* _What you need to do_: Can you edit the stretch from the line containing "Locate an element on the screen." through the end of the data, replacing "screenshot" with "image" and changing nothing else? Leave the pictures out of your answer.

============================================================

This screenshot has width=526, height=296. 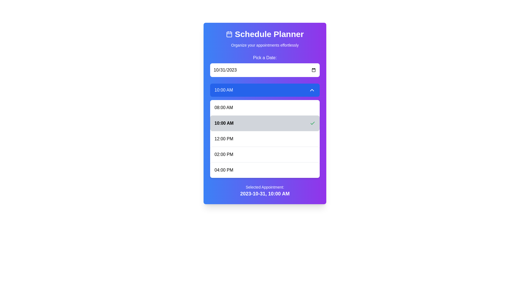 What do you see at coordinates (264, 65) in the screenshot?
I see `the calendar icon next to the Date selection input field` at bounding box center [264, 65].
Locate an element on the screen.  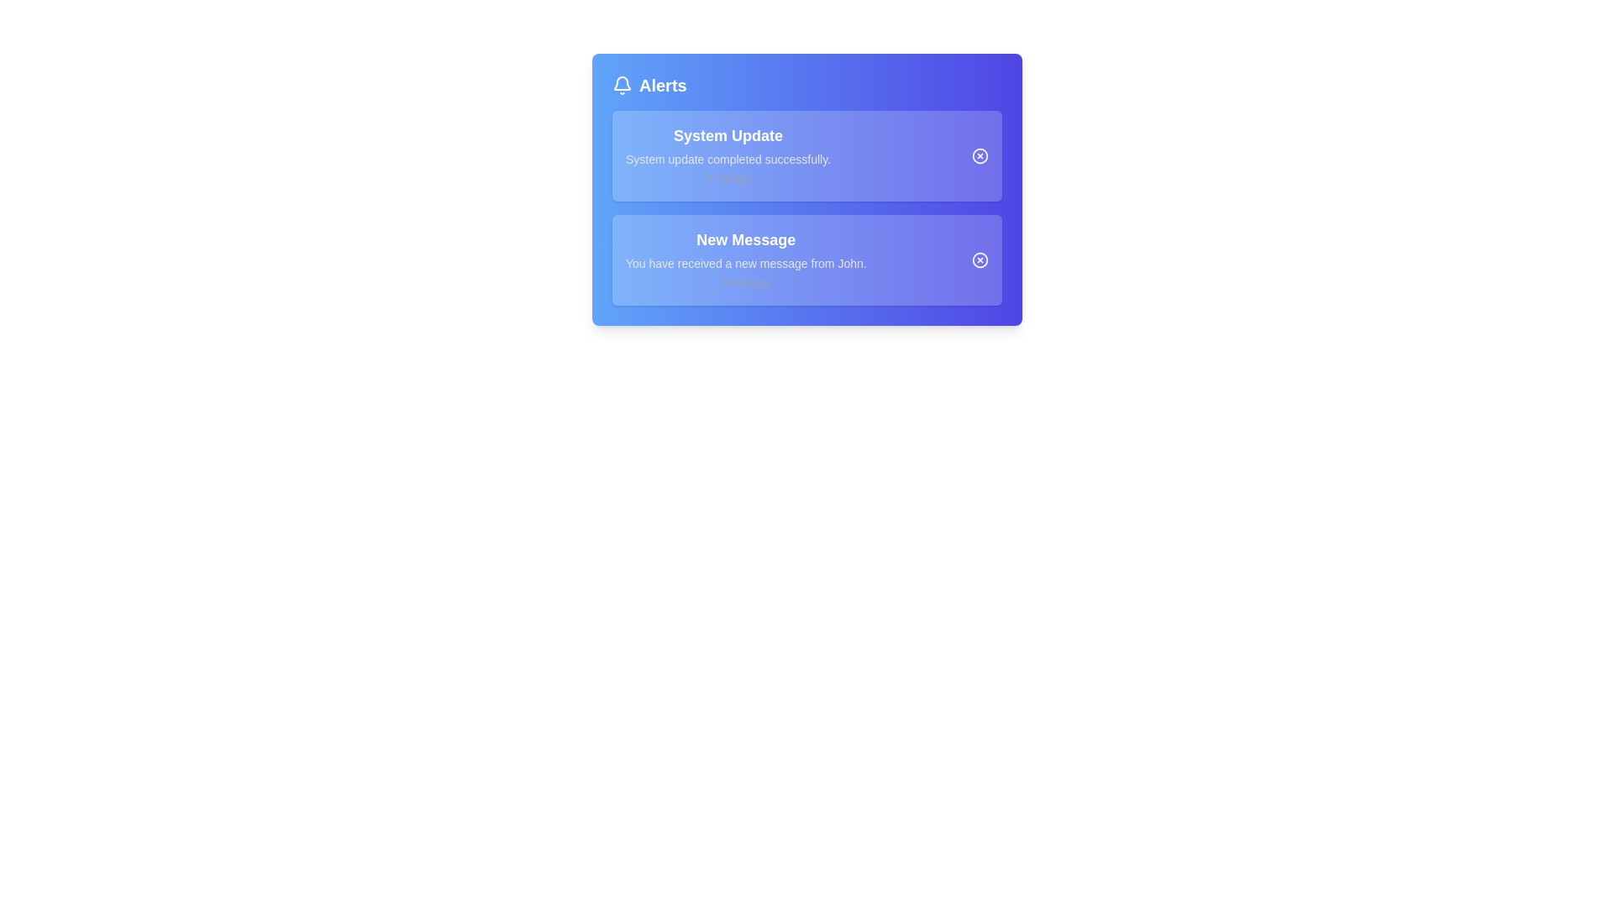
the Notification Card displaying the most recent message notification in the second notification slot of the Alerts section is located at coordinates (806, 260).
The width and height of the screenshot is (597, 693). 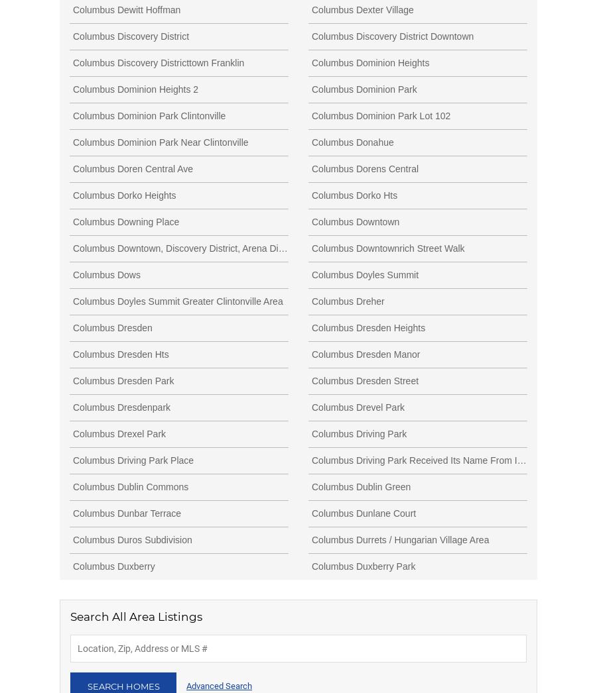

============================================================

* _Solved exercise_:
Locate an element on the screen.  
the Notification Card displaying the most recent message notification in the second notification slot of the Alerts section is located at coordinates (806, 260).
The width and height of the image is (597, 693). 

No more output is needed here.